5-Fluorouracil (5-FU) is the third most used chemotherapeutic agent. Despite being a frontline drug, it inhibits thymidylate synthase in malignant and non-malignant cells, which adds to its severe systemic toxicity. To address this, a new physiologically benign theranostic prodrug of 5-FU, named PD, has been developed by covalently linking 5-FU with a fluorophore and a lysosome-targeting morpholine moiety through an ester functionality.

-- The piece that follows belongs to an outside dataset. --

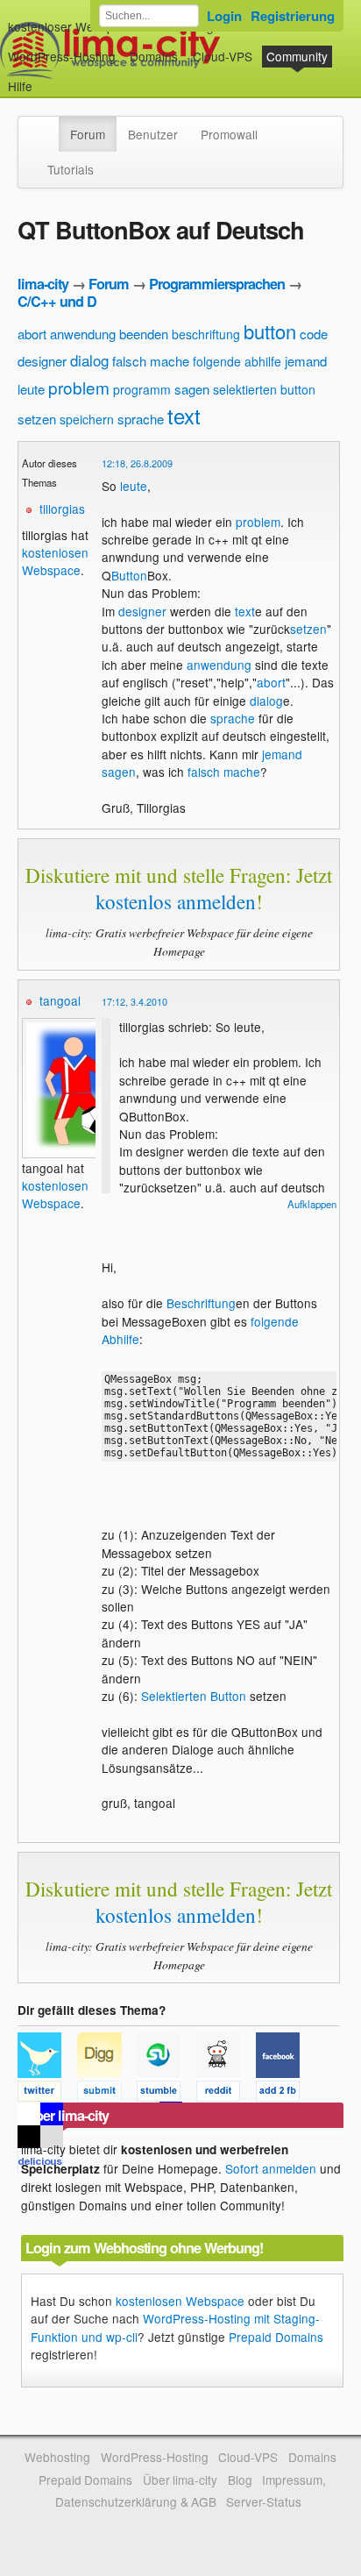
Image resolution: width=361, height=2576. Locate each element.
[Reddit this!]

Esterase (Est), being overexpressed in various cancer cells such as human glioblastoma (U87) cells and human ovarian cancer (SKOV-3) cells, induces cleavage of the ester linkage and results in a sustained release of 5-fluorouracil-1-acetic acid (FUA), a precursor that liberates 5-FU in human physiology and subsequently 5-FU in lysosomes. The higher efficacy of PD in killing U87 (IC₅₀: ∼20 μM for 48 h incubation) and SKOV-3 (with lower Est expression, IC₅₀: ∼36 μM for 48 h incubation) cancer cell lines is attributed to the sustained and site-specific release of PD, with these values being much lower than the IC₅₀ (≥50 μM) value for 5-FU in the U87 cell line. Importantly, the cell viability for PD, when used at a much higher concentration (50 μM) in normal Chinese Hamster Ovary (CHO) cells, was found to be ∼95%, which confirms its potential efficacy in reducing systemic toxicity. The design of PD also enables us to achieve a ‘TURN-ON’ fluorescence response on Est-mediated cleavage of the ester functionality and demonstrates its potential for theranostic applications. Flow cytometry studies reveal death for live U87 cancer cells in both early and late apoptotic regions. CAM assay also confirmed the superiority of PD in limiting the development of the blood vasculature of the embryonic membrane to signify their antiangiogenic behaviour. The therapeutic efficacy of the PD is also demonstrated in a spheroid model, developed using human cervical cancer (HeLa) cell multicellular tumour sphere culture.